(Dataset entries)
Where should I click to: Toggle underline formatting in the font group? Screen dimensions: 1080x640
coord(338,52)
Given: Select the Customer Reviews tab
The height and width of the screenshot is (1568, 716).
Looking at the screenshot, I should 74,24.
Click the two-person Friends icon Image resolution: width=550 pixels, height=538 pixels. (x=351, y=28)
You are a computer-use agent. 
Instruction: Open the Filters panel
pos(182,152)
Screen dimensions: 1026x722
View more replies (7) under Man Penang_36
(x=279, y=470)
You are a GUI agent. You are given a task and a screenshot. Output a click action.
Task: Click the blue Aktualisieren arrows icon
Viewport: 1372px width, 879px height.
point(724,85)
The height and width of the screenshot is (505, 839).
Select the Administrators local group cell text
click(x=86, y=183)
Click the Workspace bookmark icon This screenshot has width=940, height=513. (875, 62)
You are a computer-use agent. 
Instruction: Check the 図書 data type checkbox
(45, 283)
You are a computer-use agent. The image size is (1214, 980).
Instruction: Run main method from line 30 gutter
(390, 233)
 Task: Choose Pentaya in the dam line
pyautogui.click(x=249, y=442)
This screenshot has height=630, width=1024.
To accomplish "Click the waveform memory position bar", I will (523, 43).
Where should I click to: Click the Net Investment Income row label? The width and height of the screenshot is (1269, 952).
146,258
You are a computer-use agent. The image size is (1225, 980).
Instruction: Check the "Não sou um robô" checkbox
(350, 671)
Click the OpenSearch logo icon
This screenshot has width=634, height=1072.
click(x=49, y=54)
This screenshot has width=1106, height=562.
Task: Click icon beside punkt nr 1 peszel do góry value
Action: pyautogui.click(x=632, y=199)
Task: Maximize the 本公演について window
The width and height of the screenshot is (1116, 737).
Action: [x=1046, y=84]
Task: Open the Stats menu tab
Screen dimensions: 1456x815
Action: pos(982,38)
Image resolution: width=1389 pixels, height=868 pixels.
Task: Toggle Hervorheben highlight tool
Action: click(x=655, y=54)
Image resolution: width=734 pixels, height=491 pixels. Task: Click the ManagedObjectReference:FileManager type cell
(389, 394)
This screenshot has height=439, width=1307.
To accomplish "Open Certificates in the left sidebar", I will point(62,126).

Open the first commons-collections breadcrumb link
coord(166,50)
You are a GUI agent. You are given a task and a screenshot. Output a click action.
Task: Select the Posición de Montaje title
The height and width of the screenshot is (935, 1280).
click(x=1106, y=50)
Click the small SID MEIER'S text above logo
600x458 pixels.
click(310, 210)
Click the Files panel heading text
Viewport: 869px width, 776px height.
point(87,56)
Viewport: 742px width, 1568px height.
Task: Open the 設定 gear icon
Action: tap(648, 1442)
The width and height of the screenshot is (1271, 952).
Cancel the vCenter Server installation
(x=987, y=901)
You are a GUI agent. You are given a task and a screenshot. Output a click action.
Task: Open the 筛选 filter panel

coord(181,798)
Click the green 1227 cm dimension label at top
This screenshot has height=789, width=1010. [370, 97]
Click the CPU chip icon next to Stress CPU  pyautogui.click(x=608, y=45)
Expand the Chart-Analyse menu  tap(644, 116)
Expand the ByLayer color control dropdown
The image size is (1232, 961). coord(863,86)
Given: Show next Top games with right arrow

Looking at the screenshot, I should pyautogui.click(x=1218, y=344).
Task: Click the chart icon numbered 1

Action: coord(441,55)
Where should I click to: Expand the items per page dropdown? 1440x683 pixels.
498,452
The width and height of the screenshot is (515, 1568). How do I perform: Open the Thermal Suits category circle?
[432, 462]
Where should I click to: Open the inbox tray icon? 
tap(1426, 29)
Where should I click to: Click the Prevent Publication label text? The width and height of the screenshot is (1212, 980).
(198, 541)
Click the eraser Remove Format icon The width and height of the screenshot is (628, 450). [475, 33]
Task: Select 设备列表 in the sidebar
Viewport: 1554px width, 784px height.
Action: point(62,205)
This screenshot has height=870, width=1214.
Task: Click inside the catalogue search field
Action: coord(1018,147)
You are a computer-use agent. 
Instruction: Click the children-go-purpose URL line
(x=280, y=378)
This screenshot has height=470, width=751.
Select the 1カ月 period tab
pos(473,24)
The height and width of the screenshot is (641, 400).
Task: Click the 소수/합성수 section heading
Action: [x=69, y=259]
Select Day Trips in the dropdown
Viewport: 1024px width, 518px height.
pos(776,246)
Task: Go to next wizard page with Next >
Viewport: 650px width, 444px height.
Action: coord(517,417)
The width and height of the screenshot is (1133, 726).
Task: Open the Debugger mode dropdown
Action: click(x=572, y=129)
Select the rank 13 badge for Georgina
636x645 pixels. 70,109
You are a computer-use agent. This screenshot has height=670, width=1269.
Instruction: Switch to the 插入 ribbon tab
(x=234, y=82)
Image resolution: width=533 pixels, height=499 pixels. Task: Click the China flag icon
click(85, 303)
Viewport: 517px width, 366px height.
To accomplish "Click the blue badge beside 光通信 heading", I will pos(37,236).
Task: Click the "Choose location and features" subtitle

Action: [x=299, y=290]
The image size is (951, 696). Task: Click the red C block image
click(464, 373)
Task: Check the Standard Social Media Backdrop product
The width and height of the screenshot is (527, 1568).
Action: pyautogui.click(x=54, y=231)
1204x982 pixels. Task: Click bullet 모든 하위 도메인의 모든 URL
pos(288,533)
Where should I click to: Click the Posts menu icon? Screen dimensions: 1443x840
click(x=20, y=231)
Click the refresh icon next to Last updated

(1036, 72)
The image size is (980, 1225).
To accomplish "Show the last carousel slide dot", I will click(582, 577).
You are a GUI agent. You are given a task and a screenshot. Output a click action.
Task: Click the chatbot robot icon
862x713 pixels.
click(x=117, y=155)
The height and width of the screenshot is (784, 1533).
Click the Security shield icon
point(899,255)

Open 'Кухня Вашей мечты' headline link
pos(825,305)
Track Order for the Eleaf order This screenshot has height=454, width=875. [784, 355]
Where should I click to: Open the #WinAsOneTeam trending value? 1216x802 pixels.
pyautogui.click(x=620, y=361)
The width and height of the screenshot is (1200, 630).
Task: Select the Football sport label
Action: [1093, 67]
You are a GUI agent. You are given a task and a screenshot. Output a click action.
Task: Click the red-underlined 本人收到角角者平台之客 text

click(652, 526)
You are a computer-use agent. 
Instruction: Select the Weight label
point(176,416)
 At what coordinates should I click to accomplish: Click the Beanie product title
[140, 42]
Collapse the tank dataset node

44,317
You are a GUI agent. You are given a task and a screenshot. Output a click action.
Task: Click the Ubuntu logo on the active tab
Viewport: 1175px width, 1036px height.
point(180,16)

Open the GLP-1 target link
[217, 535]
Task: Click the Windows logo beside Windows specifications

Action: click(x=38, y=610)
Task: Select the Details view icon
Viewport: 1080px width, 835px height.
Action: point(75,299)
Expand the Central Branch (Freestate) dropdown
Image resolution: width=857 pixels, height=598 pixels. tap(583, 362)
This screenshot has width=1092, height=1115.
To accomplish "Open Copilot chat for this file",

§ DIRECTIONS FOR THIS TASK
Write the entries out again exactly.

§ RESPONSE TO THE EXERCISE
Where should I click to: Toggle underline formatting in the font group? Screen dimensions: 1080x640
coord(338,52)
Given: Select the Customer Reviews tab
The height and width of the screenshot is (1568, 716).
Looking at the screenshot, I should 74,24.
Click the two-person Friends icon Image resolution: width=550 pixels, height=538 pixels. (x=351, y=28)
You are a computer-use agent. 
Instruction: Open the Filters panel
pos(182,152)
Screen dimensions: 1026x722
View more replies (7) under Man Penang_36
(x=279, y=470)
You are a GUI agent. You are given a task and a screenshot. Output a click action.
Task: Click the blue Aktualisieren arrows icon
Viewport: 1372px width, 879px height.
point(724,85)
The height and width of the screenshot is (505, 839).
Select the Administrators local group cell text
click(x=86, y=183)
Click the Workspace bookmark icon This screenshot has width=940, height=513. (875, 62)
You are a computer-use agent. 
Instruction: Check the 図書 data type checkbox
(45, 283)
You are a computer-use agent. The image size is (1214, 980).
Instruction: Run main method from line 30 gutter
(390, 233)
 Task: Choose Pentaya in the dam line
pyautogui.click(x=249, y=442)
This screenshot has height=630, width=1024.
To accomplish "Click the waveform memory position bar", I will (523, 43).
Where should I click to: Click the Net Investment Income row label? The width and height of the screenshot is (1269, 952).
146,258
You are a computer-use agent. The image size is (1225, 980).
Instruction: Check the "Não sou um robô" checkbox
(350, 671)
Click the OpenSearch logo icon
This screenshot has width=634, height=1072.
click(x=49, y=54)
This screenshot has width=1106, height=562.
Task: Click icon beside punkt nr 1 peszel do góry value
Action: pyautogui.click(x=632, y=199)
Task: Maximize the 本公演について window
The width and height of the screenshot is (1116, 737).
Action: [x=1046, y=84]
Task: Open the Stats menu tab
Screen dimensions: 1456x815
Action: pos(982,38)
Image resolution: width=1389 pixels, height=868 pixels.
Task: Toggle Hervorheben highlight tool
Action: click(x=655, y=54)
Image resolution: width=734 pixels, height=491 pixels. Task: Click the ManagedObjectReference:FileManager type cell
(389, 394)
This screenshot has height=439, width=1307.
To accomplish "Open Certificates in the left sidebar", I will point(62,126).

Open the first commons-collections breadcrumb link
coord(166,50)
You are a GUI agent. You are given a task and a screenshot. Output a click action.
Task: Select the Posición de Montaje title
The height and width of the screenshot is (935, 1280).
click(x=1106, y=50)
Click the small SID MEIER'S text above logo
600x458 pixels.
click(310, 210)
Click the Files panel heading text
Viewport: 869px width, 776px height.
point(87,56)
Viewport: 742px width, 1568px height.
Task: Open the 設定 gear icon
Action: tap(648, 1442)
The width and height of the screenshot is (1271, 952).
Cancel the vCenter Server installation
(x=987, y=901)
You are a GUI agent. You are given a task and a screenshot. Output a click action.
Task: Open the 筛选 filter panel

coord(181,798)
Click the green 1227 cm dimension label at top
This screenshot has height=789, width=1010. [370, 97]
Click the CPU chip icon next to Stress CPU  pyautogui.click(x=608, y=45)
Expand the Chart-Analyse menu  tap(644, 116)
Expand the ByLayer color control dropdown
The image size is (1232, 961). coord(863,86)
Given: Show next Top games with right arrow

Looking at the screenshot, I should pyautogui.click(x=1218, y=344).
Task: Click the chart icon numbered 1

Action: coord(441,55)
Where should I click to: Expand the items per page dropdown? 1440x683 pixels.
498,452
The width and height of the screenshot is (515, 1568). How do I perform: Open the Thermal Suits category circle?
[432, 462]
Where should I click to: Open the inbox tray icon? 
tap(1426, 29)
Where should I click to: Click the Prevent Publication label text? The width and height of the screenshot is (1212, 980).
(198, 541)
Click the eraser Remove Format icon The width and height of the screenshot is (628, 450). [475, 33]
Task: Select 设备列表 in the sidebar
Viewport: 1554px width, 784px height.
Action: point(62,205)
This screenshot has height=870, width=1214.
Task: Click inside the catalogue search field
Action: coord(1018,147)
You are a computer-use agent. 
Instruction: Click the children-go-purpose URL line
(x=280, y=378)
This screenshot has height=470, width=751.
Select the 1カ月 period tab
pos(473,24)
The height and width of the screenshot is (641, 400).
Task: Click the 소수/합성수 section heading
Action: [x=69, y=259]
Select Day Trips in the dropdown
Viewport: 1024px width, 518px height.
pos(776,246)
Task: Go to next wizard page with Next >
Viewport: 650px width, 444px height.
Action: coord(517,417)
The width and height of the screenshot is (1133, 726).
Task: Open the Debugger mode dropdown
Action: click(x=572, y=129)
Select the rank 13 badge for Georgina
636x645 pixels. 70,109
You are a computer-use agent. This screenshot has height=670, width=1269.
Instruction: Switch to the 插入 ribbon tab
(x=234, y=82)
Image resolution: width=533 pixels, height=499 pixels. Task: Click the China flag icon
click(85, 303)
Viewport: 517px width, 366px height.
To accomplish "Click the blue badge beside 光通信 heading", I will pos(37,236).
Task: Click the "Choose location and features" subtitle

Action: [x=299, y=290]
The image size is (951, 696). Task: Click the red C block image
click(464, 373)
Task: Check the Standard Social Media Backdrop product
The width and height of the screenshot is (527, 1568).
Action: pyautogui.click(x=54, y=231)
1204x982 pixels. Task: Click bullet 모든 하위 도메인의 모든 URL
pos(288,533)
Where should I click to: Click the Posts menu icon? Screen dimensions: 1443x840
click(x=20, y=231)
Click the refresh icon next to Last updated

(1036, 72)
The image size is (980, 1225).
To accomplish "Show the last carousel slide dot", I will click(582, 577).
You are a GUI agent. You are given a task and a screenshot. Output a click action.
Task: Click the chatbot robot icon
862x713 pixels.
click(x=117, y=155)
The height and width of the screenshot is (784, 1533).
Click the Security shield icon
point(899,255)

Open 'Кухня Вашей мечты' headline link
pos(825,305)
Track Order for the Eleaf order This screenshot has height=454, width=875. [784, 355]
Where should I click to: Open the #WinAsOneTeam trending value? 1216x802 pixels.
pyautogui.click(x=620, y=361)
The width and height of the screenshot is (1200, 630).
Task: Select the Football sport label
Action: [1093, 67]
You are a GUI agent. You are given a task and a screenshot. Output a click action.
Task: Click the red-underlined 本人收到角角者平台之客 text

click(652, 526)
You are a computer-use agent. 
Instruction: Select the Weight label
point(176,416)
 At what coordinates should I click to accomplish: Click the Beanie product title
[140, 42]
Collapse the tank dataset node

44,317
You are a GUI agent. You are given a task and a screenshot. Output a click action.
Task: Click the Ubuntu logo on the active tab
Viewport: 1175px width, 1036px height.
point(180,16)

Open the GLP-1 target link
[217, 535]
Task: Click the Windows logo beside Windows specifications

Action: click(x=38, y=610)
Task: Select the Details view icon
Viewport: 1080px width, 835px height.
Action: point(75,299)
Expand the Central Branch (Freestate) dropdown
Image resolution: width=857 pixels, height=598 pixels. tap(583, 362)
This screenshot has width=1092, height=1115.
To accomplish "Open Copilot chat for this file",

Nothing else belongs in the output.